▸ Task requirements:
Pictures aside, copy exactly the lines running from the one with "Viewport: 1280px width, 601px" to the end of the records.

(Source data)
---+---

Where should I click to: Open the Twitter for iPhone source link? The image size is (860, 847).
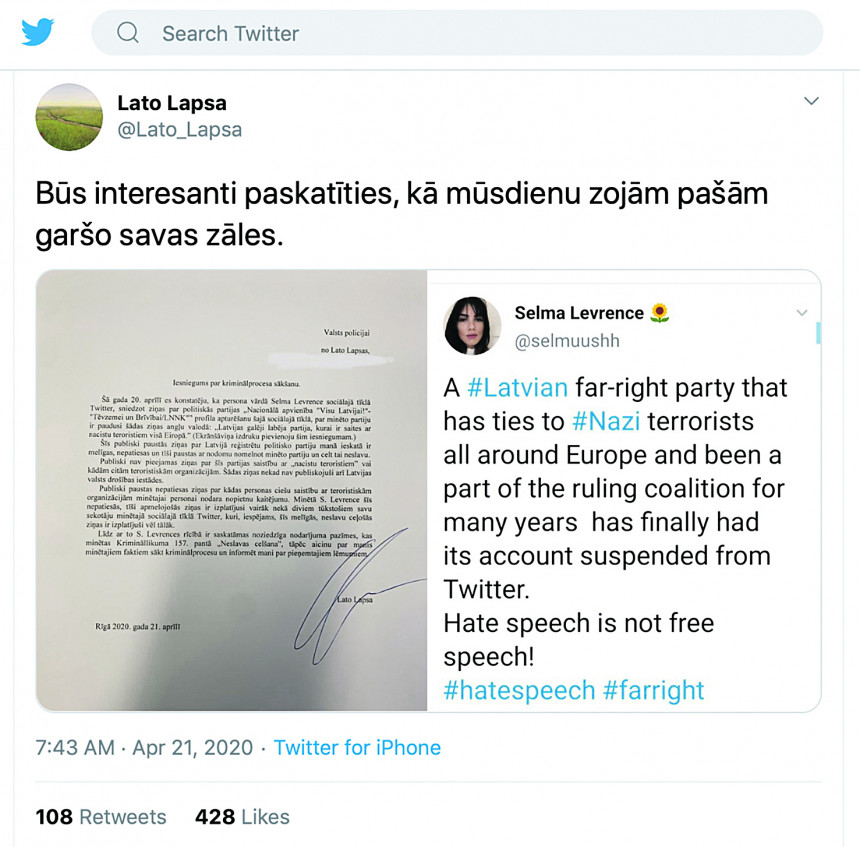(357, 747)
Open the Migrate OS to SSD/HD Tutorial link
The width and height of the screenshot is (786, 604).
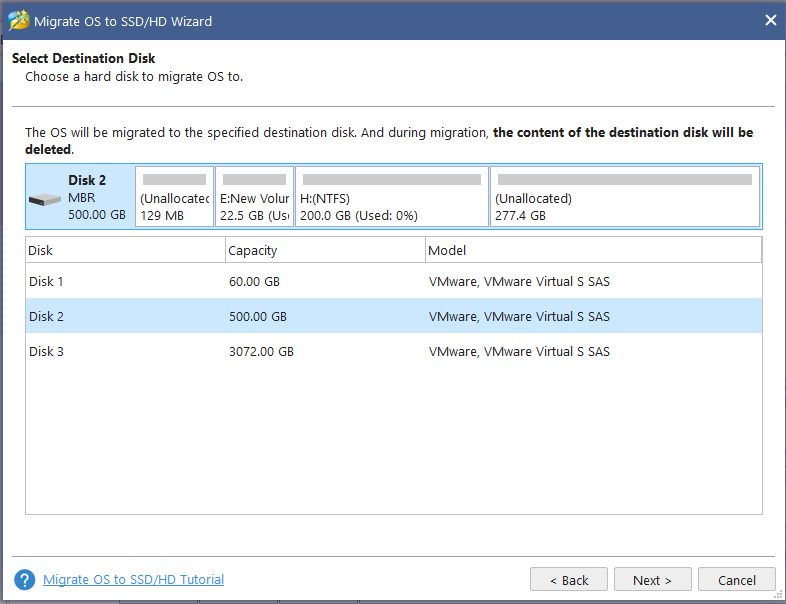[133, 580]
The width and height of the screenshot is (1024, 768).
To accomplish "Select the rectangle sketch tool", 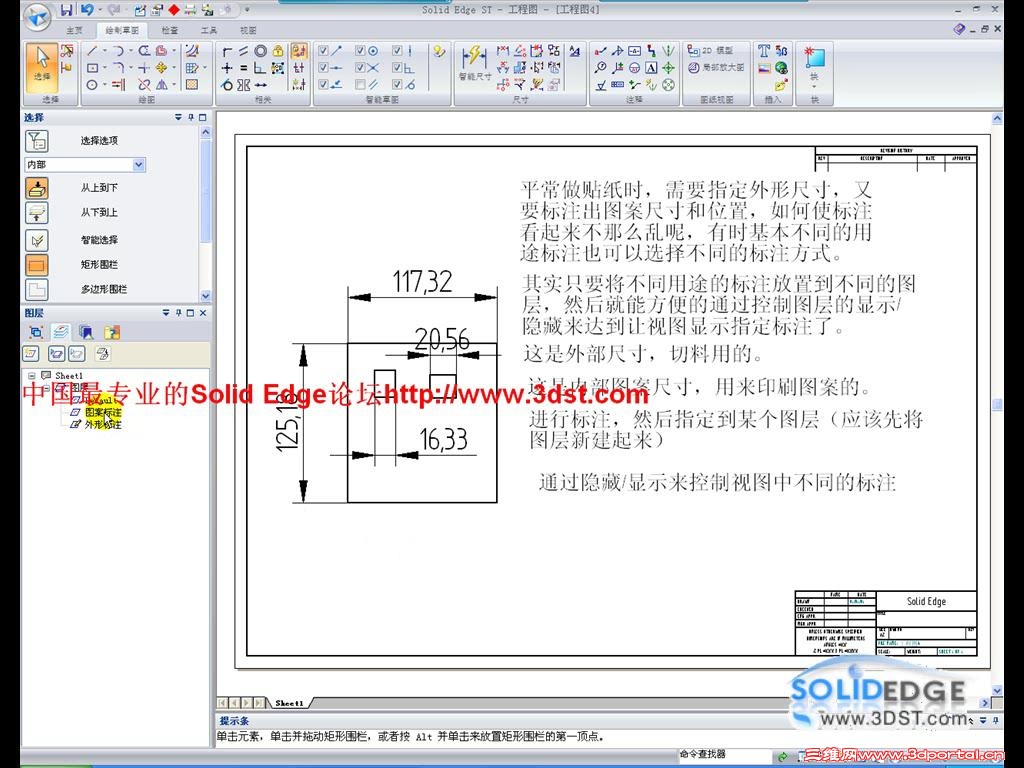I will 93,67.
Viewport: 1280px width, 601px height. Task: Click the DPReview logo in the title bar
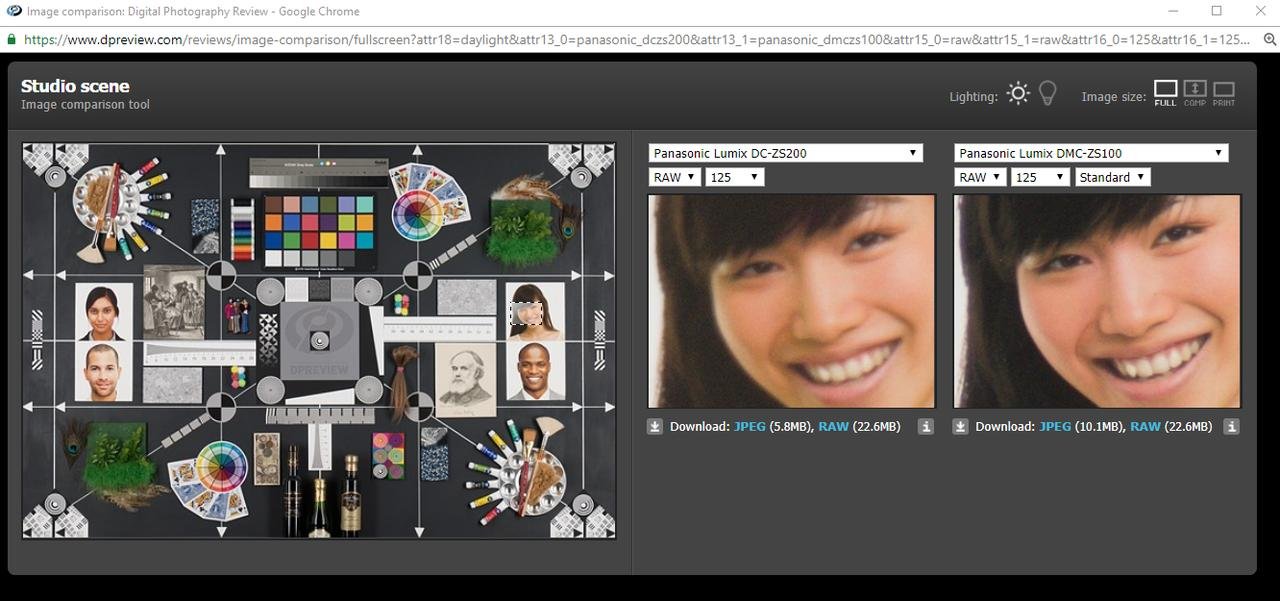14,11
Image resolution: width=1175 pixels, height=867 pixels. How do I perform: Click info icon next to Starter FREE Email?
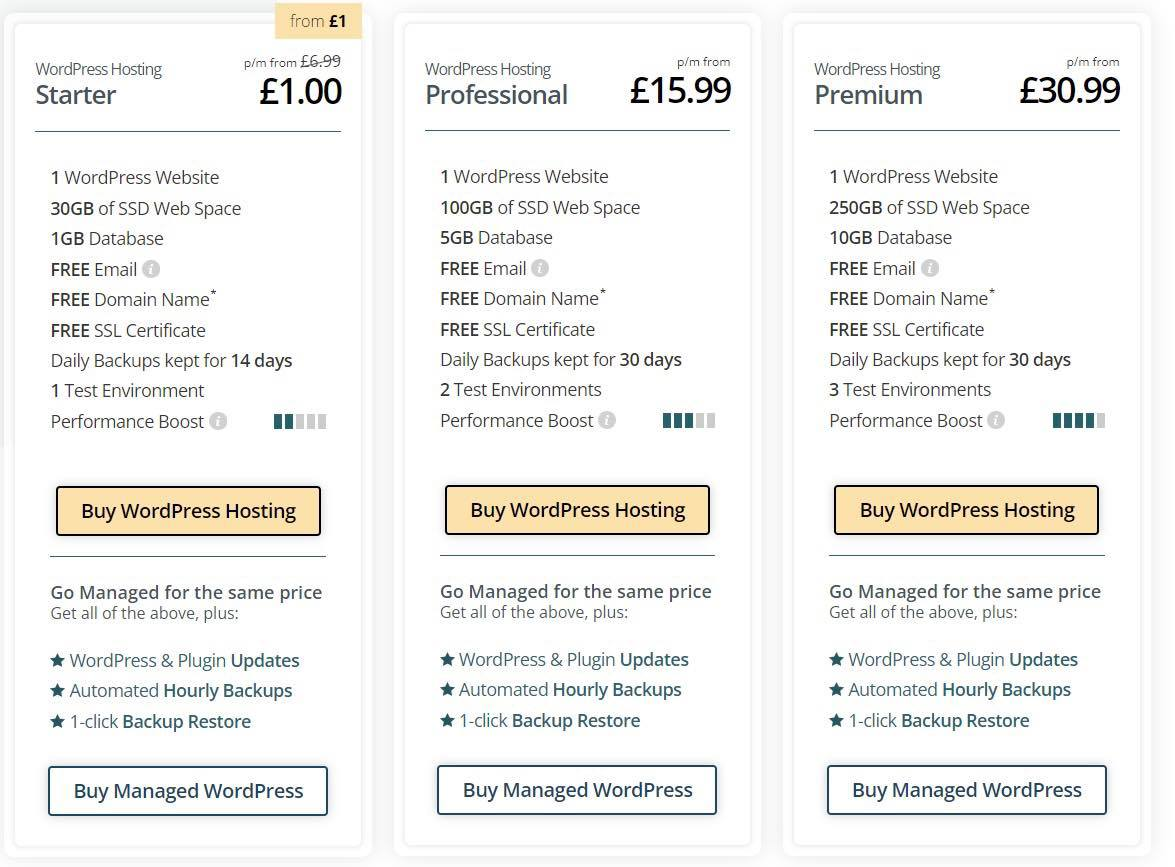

---+---

▸ Result of the exercise:
Viewport: 1280px width, 601px height. Task: Click the DPReview logo in the title bar
14,11
Image resolution: width=1175 pixels, height=867 pixels. How do I perform: Click info icon next to Starter FREE Email?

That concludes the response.